The plaintiff averred that the negroes were expressly included in the first clause giving the property to the three churches, and were stricken out of it solely to enable the executors to sell them at private sale, and thus permit them to select their masters; that the plaintiff and the (349) testatrix both though there was a clear disposition of the proceeds of the sale of the slaves, similar in all respects to that of the other parts of the estate. The trustees of the three churches and the next of kin were made defendants, and the prayer was to have the mistake corrected, or to have a declaration made of the title of the churches to the proceeds of the sale of the slaves.

The next of kin denied any mistake in the draft of the will to be within their knowledge, and insisted upon their right to the sales of the slaves.

The cause was heard upon bill and answer before SEAWELL, J., at Mecklenburg, on the last Spring Term, who ruled:

1. That the bill and answer fell short of ascertaining satisfactorily the truth of the alleged mistake.

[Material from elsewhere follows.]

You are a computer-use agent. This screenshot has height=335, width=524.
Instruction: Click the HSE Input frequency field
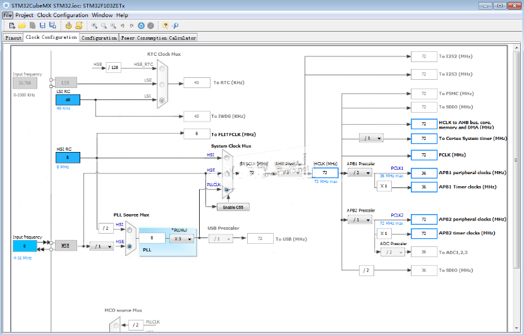tap(25, 246)
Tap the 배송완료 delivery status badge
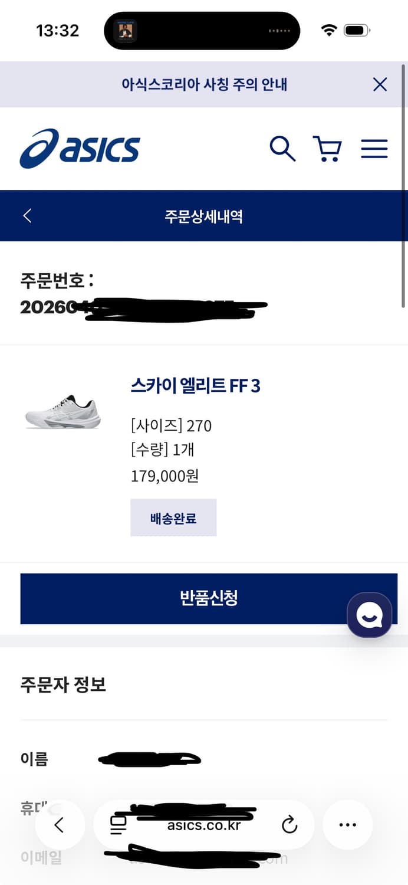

2. Upon the construction of the will, that "although it professed to dispose of what worldly estate the testatrix possessed, which words were equivalent to all her estate, yet that the proceeds of the sale of her negroes was not disposed of; that it might be said of the testatrix, Voluitsed non dixit. That the legatees, if they take at all, must do so by an express bequest or by a necessary implication of one, neither of which appeared. That the next of kin are those on whom the law casts the estate in default of a different disposition." His Honor then proceeded *281 to ascertain the several sums due the legatees and the next of kin, and decreed accordingly, from which the trustees of the churches appealed. The cause being set down for hearing upon the bill and answers, and the mistake in drawing the will not being admitted in the answer of the next of kin, who alone could effectually admit it, the allegations of the bill upon that subject must be declared not to be established, and the case must be decided upon the construction of the will as written. The Court, however, would not be understood as intimating an opinion that it would have been otherwise if the mistake had appeared upon evidence, or even by the answer. It (350) is intended, as the questions of the admissibility of proofs and of their effect do not arise in the case, to leave them altogether unaffected by the decision.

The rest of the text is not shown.